Full Report for Listed Buildings
The list description is not intended to be a complete inventory of what is listed: it is principally intended to aid identification. By law, the definition of a listed building includes the entire building (i) and any structure or object that is fixed to the said building and ancillary to it and (ii) any other structure or object that forms part of the land and has done so since before 1 July 1948, and was within the curtilage of the building, and ancillary to it, on the date on which said building was first included in the list, or on 1 January 1969, whichever was later.
Date of Designation
20/04/1972
Date of Amendment
24/08/2004
Name of Property
Church of St David
Location
Within a churchyard on the N side of a minor road between Knucklas and Llangunllo, approximately 1.3km WNW of Knucklas village.
Broad Class
Religious, Ritual and Funerary
History
A medieval church rebuilt 1880-2 by John Loughborough Pearson, architect of London. The contractor was Williams of Knighton. Only the tower retains medieval masonry. The shingled spire was renewed in 1967.
Exterior
A simple Tudor-Gothic style church comprising nave and chancel under a single roof, S porch, and W tower with spire. Walls are of snecked stone with lighter freestone dressings, the roof is tiled. The S porch has an open timber-framed gable with cusped trefoils, on a shouldered lintel. Inside it has stone benches and S doorway with continuous keeled, roll-moulded surround, and boarded door with strap hinges.
Windows are square-headed with cusped, ogee-headed lights, and there is a continuous sill band. The nave has a 3-light and a 4-light window. A buttress is between nave and chancel. The chancel has a 4-light S window, and a 3-light E window with Y-tracery and hood mould. On the N side is a gabled vestry, which has a boarded E door with strap hinges, and 3 stepped, cusped lights to the N under a hood mould. An organ chamber under an outshut roof is on its R side, next to which is a lean-to boiler room. The nave has 4-light and 3-light N windows, with buttress between.

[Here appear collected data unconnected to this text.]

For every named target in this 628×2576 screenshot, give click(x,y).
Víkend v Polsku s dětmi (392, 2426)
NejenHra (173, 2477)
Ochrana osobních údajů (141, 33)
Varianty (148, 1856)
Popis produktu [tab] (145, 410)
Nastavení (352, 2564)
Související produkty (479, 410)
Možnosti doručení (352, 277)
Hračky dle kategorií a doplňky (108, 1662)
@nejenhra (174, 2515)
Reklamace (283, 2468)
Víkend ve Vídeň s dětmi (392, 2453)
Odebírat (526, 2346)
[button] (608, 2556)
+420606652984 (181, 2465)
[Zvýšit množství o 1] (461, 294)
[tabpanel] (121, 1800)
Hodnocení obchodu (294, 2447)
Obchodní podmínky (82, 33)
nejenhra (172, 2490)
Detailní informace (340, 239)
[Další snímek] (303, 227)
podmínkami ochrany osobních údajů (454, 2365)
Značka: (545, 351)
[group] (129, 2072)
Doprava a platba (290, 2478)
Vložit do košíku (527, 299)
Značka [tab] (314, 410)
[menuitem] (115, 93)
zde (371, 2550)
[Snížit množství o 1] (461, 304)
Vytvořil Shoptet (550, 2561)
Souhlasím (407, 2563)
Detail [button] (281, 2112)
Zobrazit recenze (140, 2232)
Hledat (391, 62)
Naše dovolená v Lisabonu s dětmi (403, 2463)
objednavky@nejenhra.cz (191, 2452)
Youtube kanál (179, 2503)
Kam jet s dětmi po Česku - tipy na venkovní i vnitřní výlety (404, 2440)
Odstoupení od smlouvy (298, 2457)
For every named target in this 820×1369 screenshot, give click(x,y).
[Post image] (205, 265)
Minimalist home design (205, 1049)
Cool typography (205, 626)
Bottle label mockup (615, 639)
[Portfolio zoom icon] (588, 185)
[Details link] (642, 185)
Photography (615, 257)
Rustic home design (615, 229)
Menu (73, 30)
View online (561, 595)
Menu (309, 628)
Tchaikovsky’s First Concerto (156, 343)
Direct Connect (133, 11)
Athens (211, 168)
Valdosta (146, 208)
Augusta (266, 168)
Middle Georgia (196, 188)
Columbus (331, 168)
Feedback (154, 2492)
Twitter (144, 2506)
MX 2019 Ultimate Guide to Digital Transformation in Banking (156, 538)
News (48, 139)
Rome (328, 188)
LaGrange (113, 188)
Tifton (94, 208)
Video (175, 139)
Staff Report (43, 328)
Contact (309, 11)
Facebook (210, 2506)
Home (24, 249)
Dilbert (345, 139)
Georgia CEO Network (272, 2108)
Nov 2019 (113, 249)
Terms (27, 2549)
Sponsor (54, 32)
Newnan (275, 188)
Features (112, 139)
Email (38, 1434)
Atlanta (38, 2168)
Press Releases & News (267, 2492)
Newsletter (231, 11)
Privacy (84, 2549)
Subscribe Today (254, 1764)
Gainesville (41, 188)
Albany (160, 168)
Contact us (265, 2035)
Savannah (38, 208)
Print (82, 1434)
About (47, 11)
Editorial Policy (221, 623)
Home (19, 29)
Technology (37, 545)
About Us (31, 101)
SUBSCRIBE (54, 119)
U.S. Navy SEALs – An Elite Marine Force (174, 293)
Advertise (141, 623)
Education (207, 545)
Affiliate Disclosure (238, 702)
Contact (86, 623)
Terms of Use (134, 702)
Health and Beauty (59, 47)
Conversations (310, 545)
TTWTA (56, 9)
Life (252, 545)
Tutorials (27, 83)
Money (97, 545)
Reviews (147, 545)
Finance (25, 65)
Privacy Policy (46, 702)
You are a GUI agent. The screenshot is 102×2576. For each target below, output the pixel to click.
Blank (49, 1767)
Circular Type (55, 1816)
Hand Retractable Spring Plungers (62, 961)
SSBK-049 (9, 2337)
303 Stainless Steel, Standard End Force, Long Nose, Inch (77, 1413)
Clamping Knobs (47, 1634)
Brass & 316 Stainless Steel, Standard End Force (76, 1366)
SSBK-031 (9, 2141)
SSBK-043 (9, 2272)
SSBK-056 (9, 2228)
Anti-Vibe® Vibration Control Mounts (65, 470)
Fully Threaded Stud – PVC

The 2-stage W tower is rubble stone. It has a 2-light W window with Decorated tracery and hood mould. Two-light belfry windows have geometrical tracery and louvres, beneath a shingled broached spire.
Interior
Nave and chancel have a 7-bay arched-brace roof, with cusping above the collar beam to form trefoils and quatrefoils, probably reproducing the late-medieval roof. The plain round-headed tower arch is plastered. N and S windows have moulded wooden lintels beneath the wall plate. The chancel is more richly treated, with decorative tiles, and a sill band carried over a segmental-headed sedillum and pointed piscina, and over a pointed N vestry door which has studs and strap hinges. A plastered pointed arch opens to the organ recess. The rood screen from the old church was restored and reinstated. It has a wide doorway with triangular head, flanked on each side by 5 lights with restored tracery, and a 4-panelled dado. Above is a moulded cornice.
The plain octagonal font is C19. Plain pews have panelled ends. The polygonal wooden pulpit is on a freestone base. The communion rail is cast and wrought iron. In the nave S wall is wooden memorial plaque with rounded top, to John Handson (d 1796) and family.
Reason for designation
Listed for its special architectural interest as a well-preserved small Gothic revival church by J.L. Pearson of London.